In practice, the pod concept may serve simply as a framework, with designers defining their own variants tuned to specific environmental or performance characteristics. A pod can be defined at different levels of modularity, supporting growth in differing increments. For example, one might have an access pod, terminating at the access switching nodes within an infrastructure and one might have a compute pod, addressing only the compute or the compute and storage portions of the infrastructure. Special purpose pods may be defined around application requirements or operational functions. For example, within the VMDC reference architecture, a management pod, referred to as a Virtual Management Infrastructure (VMI) pod is defined to physically and logically separate back-end management resources from production resources.
Typically, within the VMDC reference architecture, a general purpose utility compute pod extends from the compute and storage layers to the Layer 2 ports on the aggregation nodes serving as the Layer 2/Layer 3 boundary and up to and including components within the network services layer. Thus in a traditional hierarchical topology model, the port and MAC address capacity of the aggregation nodes are key factors in determining scale, in that they limit the number of pods a single pair of aggregation nodes will support within the Cloud data center. A key benefit of a Clos-type architectural model is that it broadly expands overall port capacity and bandwidth within the layer 2 (pod) domain; however, MAC address support on the Layer 3 aggregation-edge or access-edge nodes will be a consideration in terms of host scale per pod (where a pod is a single FabricPath domain).

Integrated Compute Stacks

An Integrated Compute Stack (ICS) represents another potential unit of modularity in the VMDC Cloud data center, representing a sub-component within the pod. An ICS is a pre-integrated collection of storage, compute, and network resources, up to and including Layer 2 ports on a pair of access switching nodes. Figure 3-2 shows the location of the ICS within a pod. Multiples of ICSs are deployed like building blocks to fill the capacity of a pod.

Figure 3-2 ICS Concept

Working with eco-system partners, Cisco currently supports two ICS options: a Vblock and a FlexPod.

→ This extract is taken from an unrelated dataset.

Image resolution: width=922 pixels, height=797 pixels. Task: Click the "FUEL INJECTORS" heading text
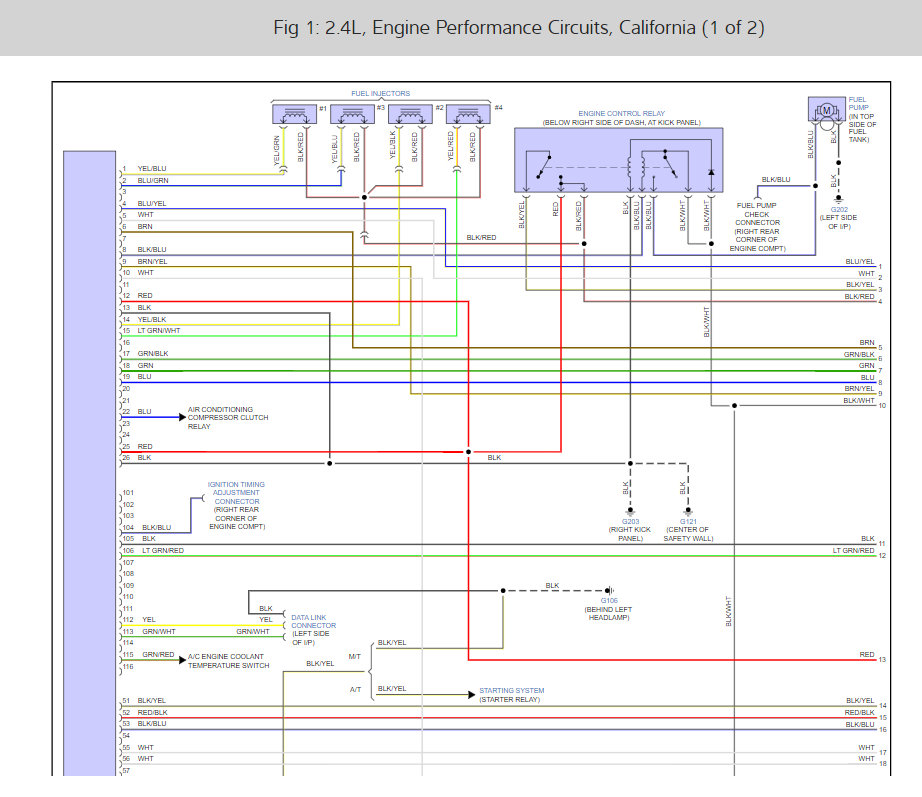(x=380, y=93)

A Vblock comprises Cisco UCS and EMC storage systems, offered in several combinations to meet price, performance, and scale requirements.

Alternatively, a FlexPod comprises UCS compute and NetApp storage resources.

FlexPods are offered in a range of sizes designed to achieve specific workload requirements. The VMDC reference architecture further accommodates generic units of compute and storage, including storage from other third-party vendors. However, the business advantage of an ICS is that pre-integration takes the guesswork out of balancing compute processing power with storage input/output operations per second (IOPS) to meet application performance requirements.

Data Center Interconnect

Within the VMDC reference architecture, pods may be interconnected between Data Centers using various data center interconnection methods, such as Overlay Transport Virtualization (OTV), xPLS, or LISP. Though not in scope for this release, these technologies have been tested and the resulting analysis is available as part of the larger body of VMDC reference documents (Refer to http://www.cisco.com/en/US/netsol/ns975/index.html for details.).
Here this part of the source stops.